The problem: Leave the images aside and output every entry exactly.

Supplied records:
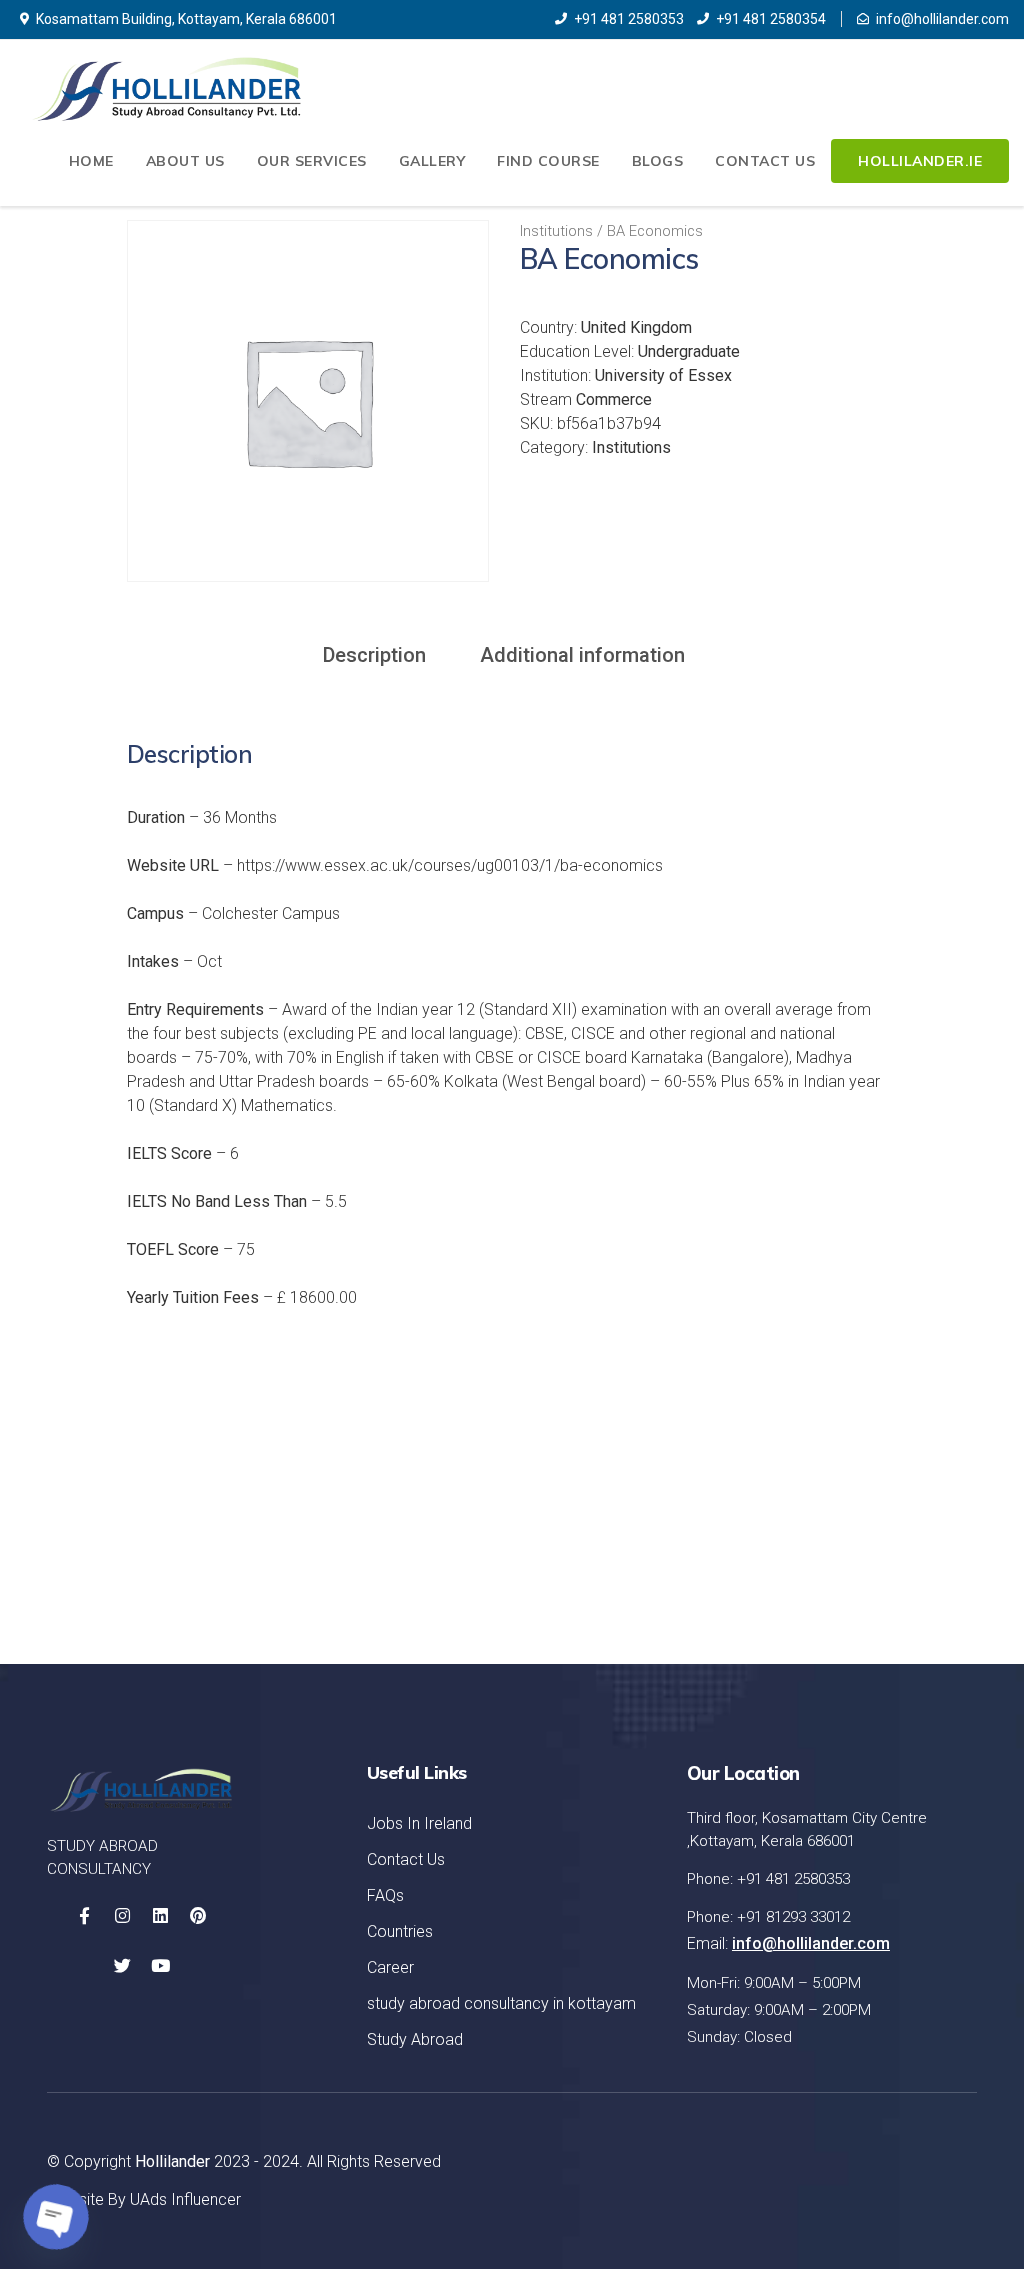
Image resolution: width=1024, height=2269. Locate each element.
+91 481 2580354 (771, 19)
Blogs (658, 161)
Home (91, 161)
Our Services (312, 161)
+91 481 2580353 (629, 19)
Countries (400, 1931)
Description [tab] (374, 655)
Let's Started (882, 1532)
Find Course (548, 161)
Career (390, 1967)
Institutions (556, 231)
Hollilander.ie (920, 161)
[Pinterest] (198, 1916)
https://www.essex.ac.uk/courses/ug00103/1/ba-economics (450, 865)
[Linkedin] (160, 1916)
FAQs (385, 1895)
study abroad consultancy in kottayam (501, 2003)
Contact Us (765, 161)
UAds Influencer (185, 2199)
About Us (185, 161)
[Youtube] (160, 1966)
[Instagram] (122, 1916)
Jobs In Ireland (419, 1823)
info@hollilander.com (942, 19)
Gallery (432, 161)
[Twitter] (122, 1966)
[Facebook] (84, 1916)
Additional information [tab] (582, 655)
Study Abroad (415, 2039)
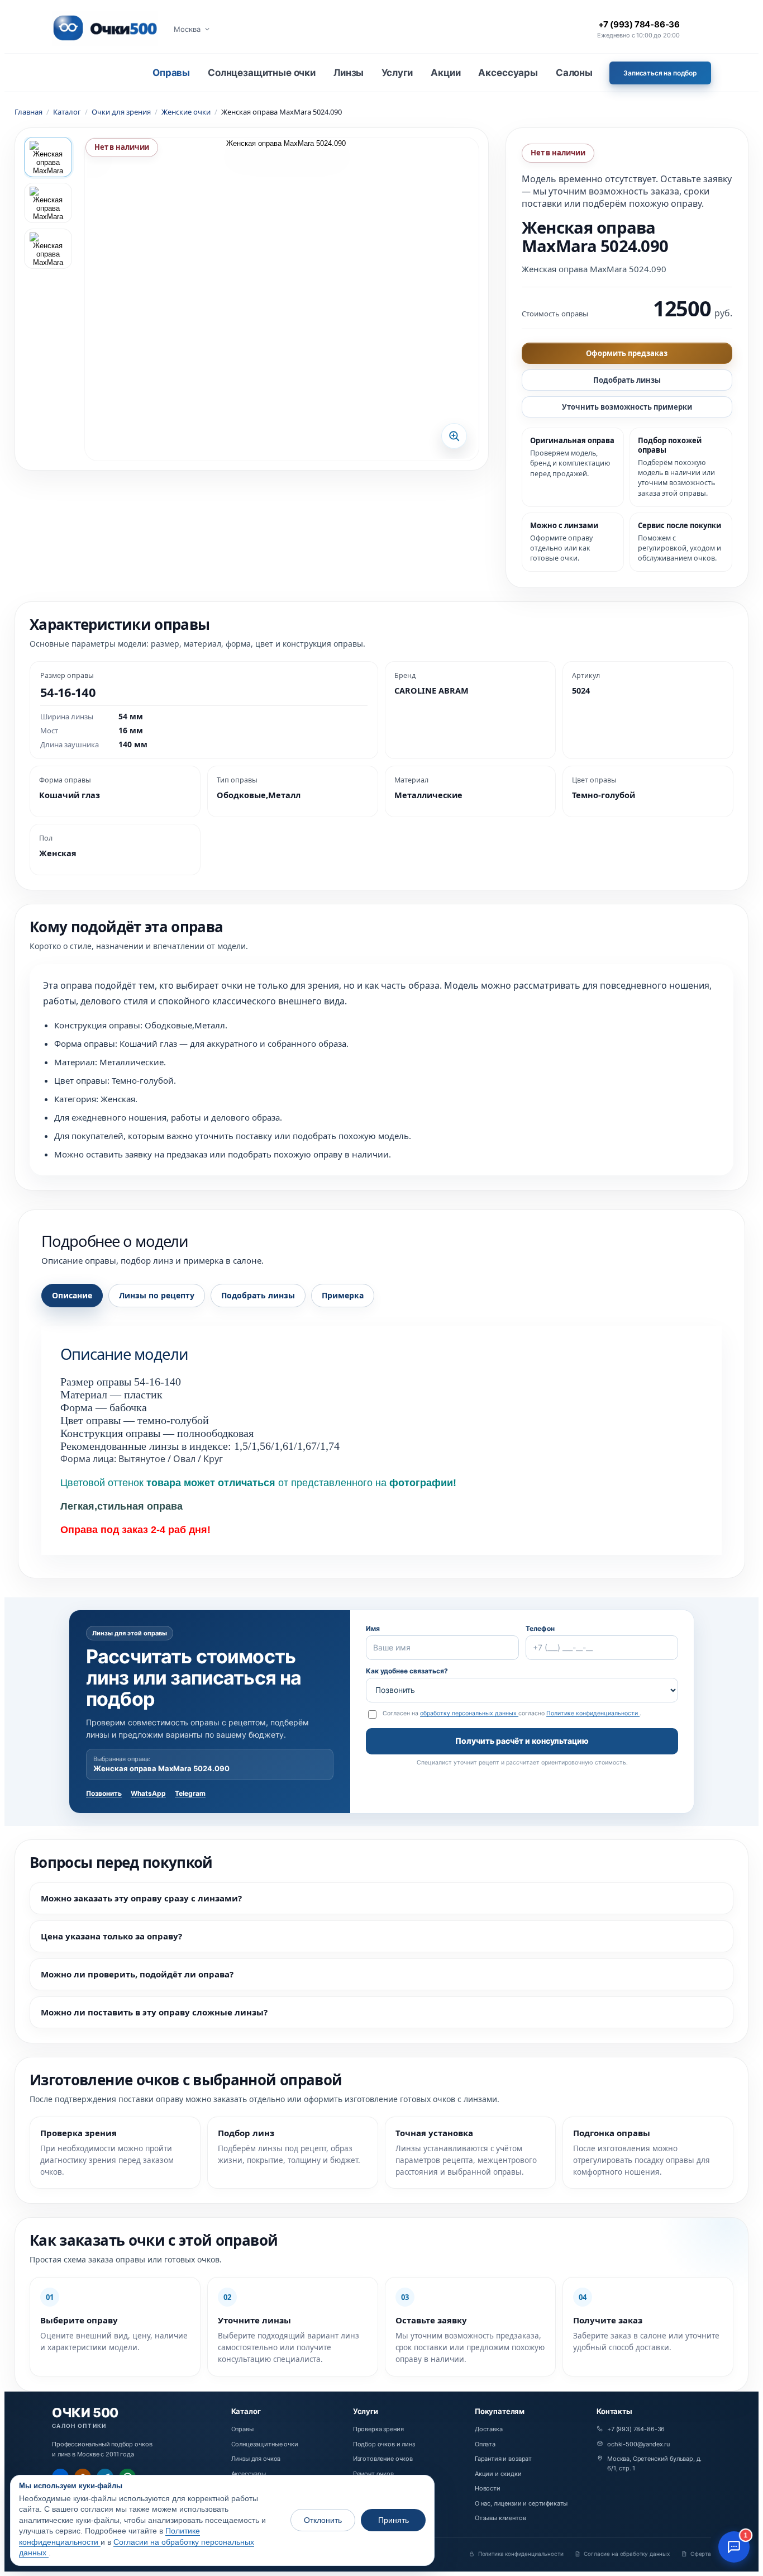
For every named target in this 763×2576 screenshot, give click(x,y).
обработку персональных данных (469, 1713)
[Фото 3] (48, 249)
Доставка (489, 2429)
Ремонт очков (373, 2474)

Answer for this exercise:
Image resolution: width=1024, height=2269. Locate each element.
+91 481 2580354 (771, 19)
Blogs (658, 161)
Home (91, 161)
Our Services (312, 161)
+91 481 2580353 (629, 19)
Countries (400, 1931)
Description [tab] (374, 655)
Let's Started (882, 1532)
Find Course (548, 161)
Career (390, 1967)
Institutions (556, 231)
Hollilander.ie (920, 161)
[Pinterest] (198, 1916)
https://www.essex.ac.uk/courses/ug00103/1/ba-economics (450, 865)
[Linkedin] (160, 1916)
FAQs (385, 1895)
study abroad consultancy in kottayam (501, 2003)
Contact Us (765, 161)
UAds Influencer (185, 2199)
About Us (185, 161)
[Youtube] (160, 1966)
[Instagram] (122, 1916)
Jobs In Ireland (419, 1823)
info@hollilander.com (942, 19)
Gallery (432, 161)
[Twitter] (122, 1966)
[Facebook] (84, 1916)
Additional information [tab] (582, 655)
Study Abroad (415, 2039)
For every named target in this 763×2576 screenshot, give click(x,y).
обработку персональных данных (469, 1713)
[Фото 3] (48, 249)
Доставка (489, 2429)
Ремонт очков (373, 2474)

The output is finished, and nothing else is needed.